Some basic figures, for those who are into this kind of thing...
In the past 30 days, the following are traffic referrals from other sites (this is pulled from Google Analytics, which has its own issues). These count as "sessions" not "unique visitors", so there could be some overlap. Regardless, in the vein of total transparency (I don't mind):
- Reddit: 786
- Google (search): 294
- EAB.abime.net: 116
- Lemonamiga: 75
- Twitter: 75
- Facebook: 62
- Duckduckgo: 13
- YouTube: 9
And lots of other little stuff. In all, across August, 2016, amigalove.com served content to 2,023 users who created 2,591 sessions on the site.
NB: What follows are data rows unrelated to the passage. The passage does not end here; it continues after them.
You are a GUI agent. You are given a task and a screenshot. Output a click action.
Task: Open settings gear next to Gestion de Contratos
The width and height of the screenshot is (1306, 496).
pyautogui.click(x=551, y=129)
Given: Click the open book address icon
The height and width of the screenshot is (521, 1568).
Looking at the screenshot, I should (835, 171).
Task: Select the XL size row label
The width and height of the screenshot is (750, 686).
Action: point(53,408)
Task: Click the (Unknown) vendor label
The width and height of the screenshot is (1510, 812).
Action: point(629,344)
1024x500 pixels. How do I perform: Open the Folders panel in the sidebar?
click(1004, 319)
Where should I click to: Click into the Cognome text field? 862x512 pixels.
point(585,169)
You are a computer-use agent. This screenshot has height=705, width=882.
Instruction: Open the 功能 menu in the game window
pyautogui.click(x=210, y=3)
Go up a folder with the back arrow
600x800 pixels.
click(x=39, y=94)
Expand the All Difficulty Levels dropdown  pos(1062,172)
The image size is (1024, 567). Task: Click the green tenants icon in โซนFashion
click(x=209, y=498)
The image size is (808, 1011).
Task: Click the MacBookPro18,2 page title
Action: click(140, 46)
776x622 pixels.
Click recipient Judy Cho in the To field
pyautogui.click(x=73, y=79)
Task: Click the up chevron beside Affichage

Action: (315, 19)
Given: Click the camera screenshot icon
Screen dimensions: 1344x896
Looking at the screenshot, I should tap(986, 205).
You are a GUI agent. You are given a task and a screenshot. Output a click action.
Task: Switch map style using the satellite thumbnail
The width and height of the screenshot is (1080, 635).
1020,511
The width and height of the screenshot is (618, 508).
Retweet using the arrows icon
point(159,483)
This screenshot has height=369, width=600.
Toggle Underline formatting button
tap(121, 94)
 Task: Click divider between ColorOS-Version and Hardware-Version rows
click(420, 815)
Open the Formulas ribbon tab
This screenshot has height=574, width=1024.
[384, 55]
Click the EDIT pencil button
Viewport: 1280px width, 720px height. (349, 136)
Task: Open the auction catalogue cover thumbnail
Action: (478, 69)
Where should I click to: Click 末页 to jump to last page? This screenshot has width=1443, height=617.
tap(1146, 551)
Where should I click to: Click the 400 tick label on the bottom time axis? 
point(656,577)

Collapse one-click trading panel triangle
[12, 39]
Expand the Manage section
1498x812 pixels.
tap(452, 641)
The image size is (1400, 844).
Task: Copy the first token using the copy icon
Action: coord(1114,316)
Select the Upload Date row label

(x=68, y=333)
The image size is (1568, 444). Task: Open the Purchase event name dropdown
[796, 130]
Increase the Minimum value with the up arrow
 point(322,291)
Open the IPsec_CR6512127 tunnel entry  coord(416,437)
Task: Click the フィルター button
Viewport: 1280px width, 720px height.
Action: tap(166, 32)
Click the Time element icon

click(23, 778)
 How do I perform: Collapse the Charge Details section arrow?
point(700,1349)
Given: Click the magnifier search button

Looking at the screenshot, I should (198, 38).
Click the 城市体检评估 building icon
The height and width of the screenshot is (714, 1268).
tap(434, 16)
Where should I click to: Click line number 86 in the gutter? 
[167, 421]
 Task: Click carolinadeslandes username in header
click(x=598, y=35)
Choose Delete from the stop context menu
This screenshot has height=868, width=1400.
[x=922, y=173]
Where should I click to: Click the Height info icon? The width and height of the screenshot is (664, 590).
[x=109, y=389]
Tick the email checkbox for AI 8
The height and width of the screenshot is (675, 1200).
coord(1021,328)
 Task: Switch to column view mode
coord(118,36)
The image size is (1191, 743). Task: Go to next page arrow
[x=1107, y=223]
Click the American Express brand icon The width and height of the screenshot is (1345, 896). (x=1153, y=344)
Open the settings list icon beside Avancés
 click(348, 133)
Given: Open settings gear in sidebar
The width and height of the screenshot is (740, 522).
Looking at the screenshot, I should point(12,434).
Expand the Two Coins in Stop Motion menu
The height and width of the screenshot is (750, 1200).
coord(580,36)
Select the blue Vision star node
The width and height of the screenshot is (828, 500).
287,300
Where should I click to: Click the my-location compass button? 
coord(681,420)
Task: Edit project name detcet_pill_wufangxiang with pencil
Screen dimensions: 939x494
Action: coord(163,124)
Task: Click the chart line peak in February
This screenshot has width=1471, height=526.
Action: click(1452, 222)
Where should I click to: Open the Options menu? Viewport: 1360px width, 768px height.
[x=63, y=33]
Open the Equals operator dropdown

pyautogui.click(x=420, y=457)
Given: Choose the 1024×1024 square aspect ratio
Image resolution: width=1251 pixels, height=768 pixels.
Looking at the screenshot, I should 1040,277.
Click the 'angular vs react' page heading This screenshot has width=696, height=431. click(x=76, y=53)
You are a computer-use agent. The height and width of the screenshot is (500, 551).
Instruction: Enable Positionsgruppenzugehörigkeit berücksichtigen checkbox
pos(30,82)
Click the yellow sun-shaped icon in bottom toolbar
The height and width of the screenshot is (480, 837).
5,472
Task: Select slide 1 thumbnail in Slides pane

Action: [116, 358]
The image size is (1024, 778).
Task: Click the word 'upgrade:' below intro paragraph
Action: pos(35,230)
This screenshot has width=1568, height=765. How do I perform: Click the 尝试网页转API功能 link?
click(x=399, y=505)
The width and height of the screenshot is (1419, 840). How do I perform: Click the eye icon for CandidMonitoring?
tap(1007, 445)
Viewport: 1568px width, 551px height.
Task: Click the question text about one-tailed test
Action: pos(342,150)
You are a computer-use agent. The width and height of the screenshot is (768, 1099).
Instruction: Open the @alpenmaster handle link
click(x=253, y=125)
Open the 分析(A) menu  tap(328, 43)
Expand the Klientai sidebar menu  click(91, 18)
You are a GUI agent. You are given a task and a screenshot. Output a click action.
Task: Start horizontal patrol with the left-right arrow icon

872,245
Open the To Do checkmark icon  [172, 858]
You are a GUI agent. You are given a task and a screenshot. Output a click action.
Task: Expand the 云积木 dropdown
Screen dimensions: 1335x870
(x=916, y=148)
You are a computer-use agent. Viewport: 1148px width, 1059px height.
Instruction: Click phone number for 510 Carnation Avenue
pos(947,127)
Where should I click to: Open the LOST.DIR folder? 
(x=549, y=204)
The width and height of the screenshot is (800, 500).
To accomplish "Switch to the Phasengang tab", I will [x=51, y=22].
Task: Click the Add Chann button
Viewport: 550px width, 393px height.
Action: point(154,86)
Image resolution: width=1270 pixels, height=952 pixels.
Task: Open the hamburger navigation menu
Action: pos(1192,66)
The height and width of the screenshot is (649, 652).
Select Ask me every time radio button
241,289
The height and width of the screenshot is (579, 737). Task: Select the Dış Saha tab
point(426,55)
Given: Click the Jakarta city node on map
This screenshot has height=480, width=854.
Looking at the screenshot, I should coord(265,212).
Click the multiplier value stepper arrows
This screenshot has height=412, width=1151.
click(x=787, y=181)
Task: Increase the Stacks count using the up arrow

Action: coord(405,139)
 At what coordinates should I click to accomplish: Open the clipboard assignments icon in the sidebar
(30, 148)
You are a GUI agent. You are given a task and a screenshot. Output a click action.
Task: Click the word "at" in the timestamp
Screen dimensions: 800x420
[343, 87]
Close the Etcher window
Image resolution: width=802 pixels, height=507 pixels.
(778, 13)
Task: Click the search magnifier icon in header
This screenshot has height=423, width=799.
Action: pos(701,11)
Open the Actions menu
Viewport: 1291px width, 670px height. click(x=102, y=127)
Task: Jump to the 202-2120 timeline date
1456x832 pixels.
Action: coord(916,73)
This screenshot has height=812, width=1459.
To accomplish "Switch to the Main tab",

That's pretty good, IMO. That's the third-best month since the site launched in early 2016. (April was completely
bananas, with over 11,000 sessions alone due to the insanely
popular post "The mysterious sales numbers of Commodore computers", which admittedly hit a much larger audience due to the broader topic.)
Building a site, let alone an active community, is a bit like farming without knowing if your crops will ever take hold. Is the soil good soil? Is there anyone who likes this type of vegetable? It used to be "the thing" but that was a generation ago. And yet, there are some other Big Agra companies out there already supplying a form of this to a rather cozy population of folks. Could some nice new packaging entice any of them?
At the end of the day, hopefully for yourselves as well, this is a labor of love. It's not really "work" even if at this young stage it feels like we're mainly talking to ourselves and a select outside group that finds us interesting from time to time but hasn't joined the party.
And I think that's OK. For now, I think all of this is OK. More cool stuff to announce soon, too, by the way.